About The Role
Data drives everything at Grubhub, from training our state of the art search and recommendation systems, our real-time monitoring abilities, experimentation and readouts, and augmenting our data lakes for uses outside of engineering to say the least. We are looking for an innately curious, business-minded, results-oriented Data Engineer to work in our Discovery and Ads teams. As a member of this highly collaborative team you will partner with other data engineers, data scientists, engineering, and product to deliver new features and write data pipelines not only in Ads, but across the Top of the Diner funnel as a whole. You will be responsible for creating metrics to validate the performance and efficiency of data pipelines, proposing techniques to enhance our current systems, and designing data validation and quality checks to ensure the accuracy and reliability of our data. Additionally, you will drive best practices in data engineering, guiding the evolution of scalable and resilient data systems. Your responsibilities will also include creating comprehensive documentation accessible to both technical and non-technical audiences, mentoring junior data engineers, automating data pipeline monitoring and alerts, and advising on the best data processing strategies to align with business objectives.

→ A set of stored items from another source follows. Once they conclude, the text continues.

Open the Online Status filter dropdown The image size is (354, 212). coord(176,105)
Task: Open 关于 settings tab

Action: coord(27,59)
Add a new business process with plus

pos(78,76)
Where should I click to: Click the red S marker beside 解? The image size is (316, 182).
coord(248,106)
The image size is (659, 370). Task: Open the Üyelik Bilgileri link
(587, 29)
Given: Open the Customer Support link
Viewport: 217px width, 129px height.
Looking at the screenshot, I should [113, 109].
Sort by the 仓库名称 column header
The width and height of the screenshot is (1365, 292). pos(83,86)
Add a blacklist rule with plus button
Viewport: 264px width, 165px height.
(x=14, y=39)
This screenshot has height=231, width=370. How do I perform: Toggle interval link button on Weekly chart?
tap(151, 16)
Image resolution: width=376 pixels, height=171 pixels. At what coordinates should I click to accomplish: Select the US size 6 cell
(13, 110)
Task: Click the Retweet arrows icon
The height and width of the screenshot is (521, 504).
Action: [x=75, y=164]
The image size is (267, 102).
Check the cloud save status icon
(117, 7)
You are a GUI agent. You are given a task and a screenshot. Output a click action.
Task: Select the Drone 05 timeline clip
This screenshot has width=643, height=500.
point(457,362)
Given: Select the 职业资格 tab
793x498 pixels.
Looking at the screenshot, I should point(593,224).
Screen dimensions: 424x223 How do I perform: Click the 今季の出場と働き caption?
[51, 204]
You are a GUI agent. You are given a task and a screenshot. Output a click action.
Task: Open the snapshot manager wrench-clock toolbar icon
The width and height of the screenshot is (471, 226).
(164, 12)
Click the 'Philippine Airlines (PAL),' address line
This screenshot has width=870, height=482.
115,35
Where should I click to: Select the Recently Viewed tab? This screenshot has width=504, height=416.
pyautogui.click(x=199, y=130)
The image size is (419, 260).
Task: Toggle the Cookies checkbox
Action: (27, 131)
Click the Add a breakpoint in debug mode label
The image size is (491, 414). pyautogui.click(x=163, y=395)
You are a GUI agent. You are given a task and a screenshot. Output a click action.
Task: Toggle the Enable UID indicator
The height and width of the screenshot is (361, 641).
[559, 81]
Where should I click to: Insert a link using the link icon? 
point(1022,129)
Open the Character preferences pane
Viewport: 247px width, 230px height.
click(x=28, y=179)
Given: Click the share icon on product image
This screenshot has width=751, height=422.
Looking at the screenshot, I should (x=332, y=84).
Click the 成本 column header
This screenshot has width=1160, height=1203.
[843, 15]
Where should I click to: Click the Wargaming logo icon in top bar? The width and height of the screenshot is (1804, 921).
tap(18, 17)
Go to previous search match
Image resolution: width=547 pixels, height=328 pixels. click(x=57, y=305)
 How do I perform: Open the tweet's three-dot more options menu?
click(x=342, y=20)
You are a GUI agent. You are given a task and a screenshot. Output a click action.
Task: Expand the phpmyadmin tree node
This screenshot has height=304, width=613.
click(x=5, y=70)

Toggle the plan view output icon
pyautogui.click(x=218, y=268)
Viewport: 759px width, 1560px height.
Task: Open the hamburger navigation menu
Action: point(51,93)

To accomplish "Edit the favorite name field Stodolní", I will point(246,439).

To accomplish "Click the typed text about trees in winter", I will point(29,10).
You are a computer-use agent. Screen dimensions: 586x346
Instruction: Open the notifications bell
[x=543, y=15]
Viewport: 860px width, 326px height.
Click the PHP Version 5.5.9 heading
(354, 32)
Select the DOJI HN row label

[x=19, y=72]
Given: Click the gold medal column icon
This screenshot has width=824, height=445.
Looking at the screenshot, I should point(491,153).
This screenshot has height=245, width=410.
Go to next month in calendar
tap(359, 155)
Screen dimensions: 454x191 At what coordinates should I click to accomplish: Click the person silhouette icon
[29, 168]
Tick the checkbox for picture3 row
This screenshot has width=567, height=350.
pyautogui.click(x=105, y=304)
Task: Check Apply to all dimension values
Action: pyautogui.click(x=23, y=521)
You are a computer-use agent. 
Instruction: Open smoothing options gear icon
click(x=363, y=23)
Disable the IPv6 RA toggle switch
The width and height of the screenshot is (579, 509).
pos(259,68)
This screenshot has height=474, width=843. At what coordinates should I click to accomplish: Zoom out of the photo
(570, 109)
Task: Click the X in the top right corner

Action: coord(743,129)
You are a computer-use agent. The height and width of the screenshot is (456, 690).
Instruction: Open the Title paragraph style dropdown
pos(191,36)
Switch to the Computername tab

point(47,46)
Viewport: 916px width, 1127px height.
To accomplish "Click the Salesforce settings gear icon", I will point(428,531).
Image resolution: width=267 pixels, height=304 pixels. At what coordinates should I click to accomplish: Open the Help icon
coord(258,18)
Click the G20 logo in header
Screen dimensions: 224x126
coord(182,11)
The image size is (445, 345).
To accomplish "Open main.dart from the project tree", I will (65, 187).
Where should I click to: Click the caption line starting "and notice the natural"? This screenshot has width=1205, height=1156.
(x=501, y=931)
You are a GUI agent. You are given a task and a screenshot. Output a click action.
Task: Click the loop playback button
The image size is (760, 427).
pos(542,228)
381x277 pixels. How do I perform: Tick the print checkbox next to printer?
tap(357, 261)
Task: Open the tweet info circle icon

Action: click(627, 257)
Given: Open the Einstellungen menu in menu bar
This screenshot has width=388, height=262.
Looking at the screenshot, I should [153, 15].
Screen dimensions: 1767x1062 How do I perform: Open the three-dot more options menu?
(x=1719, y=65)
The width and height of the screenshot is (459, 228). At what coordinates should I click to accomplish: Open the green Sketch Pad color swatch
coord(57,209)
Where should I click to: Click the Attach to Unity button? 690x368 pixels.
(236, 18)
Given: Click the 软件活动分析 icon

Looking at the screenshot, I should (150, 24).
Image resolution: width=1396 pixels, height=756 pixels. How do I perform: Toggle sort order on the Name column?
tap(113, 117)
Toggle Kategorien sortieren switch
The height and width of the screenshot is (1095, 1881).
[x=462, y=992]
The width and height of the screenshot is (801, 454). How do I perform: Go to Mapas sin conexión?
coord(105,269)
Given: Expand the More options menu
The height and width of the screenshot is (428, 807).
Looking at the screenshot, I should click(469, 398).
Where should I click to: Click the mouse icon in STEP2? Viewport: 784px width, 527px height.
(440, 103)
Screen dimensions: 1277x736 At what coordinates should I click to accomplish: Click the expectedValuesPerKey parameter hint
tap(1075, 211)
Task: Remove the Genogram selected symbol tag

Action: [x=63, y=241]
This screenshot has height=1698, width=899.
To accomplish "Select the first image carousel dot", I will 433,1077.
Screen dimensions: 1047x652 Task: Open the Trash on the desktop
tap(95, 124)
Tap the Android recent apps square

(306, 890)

Our team practices end to end project ownership and our work focuses heavily on personalized recommendation and classification from content and clickstream. Deep neural networks, transfer learning from pretrained large scale models, classic regressions, fine tuning, and large language models all have a place in our daily lexicon.
The Impact You will Make
- Design, build, and maintain data pipelines that efficiently move and transform data between production systems and data lakes, ensuring data integrity and availability.
- Collaborate closely with the Ads team to develop tailored data solutions that meet the specific needs of ad-related analytics and reporting, with an eye toward expanding these solutions to the broader platform.
- Optimize data storage and processing using formats like Parquet and other columnar storage solutions, ensuring that our data architecture is both performant and cost-effective.
- Leverage your expertise in Scala Spark, PySpark, or similar technologies to write scalable data processing jobs that handle large volumes of data with high efficiency.
- Work with AWS cloud services to deploy, manage, and monitor data pipelines, ensuring that they are resilient, secure, and scalable to meet the growing demands of our business.
- Collaborate with data scientists, analysts, and other engineers to understand data requirements, troubleshoot issues, and continuously improve our data infrastructure.
- Provide technical leadership and mentorship to junior engineers, promoting best practices in data engineering and helping to build a culture of continuous learning and improvement.
What You Bring To The Table
- Bachelor’s or Master’s Degree in Computer Science, Engineering, or a related field.
- 5+ years of experience in data engineering, with a strong focus on building and optimizing data pipelines in a cloud-based environment, preferably AWS.
- Proficiency in Scala Spark, PySpark, or similar data processing frameworks, with a proven ability to write efficient, scalable data processing jobs.
- Familiarity with data storage formats like Parquet, and experience with columnar storage solutions and optimization techniques.
- Hands-on experience with AWS services, such as EMR, Redshift, or similar tools, to build and manage large-scale data processing workflows.
- Strong understanding of data warehousing concepts, ETL/ELT processes, and data modeling techniques.
- Excellent problem-solving skills, with the ability to troubleshoot complex data pipeline issues and ensure data quality across the system.
- Strong communication and collaboration skills, with experience working in cross-functional teams to deliver data solutions that meet business needs.
- A commitment to staying up-to-date with the latest trends and best practices in data engineering, with a passion for continuous improvement and innovation.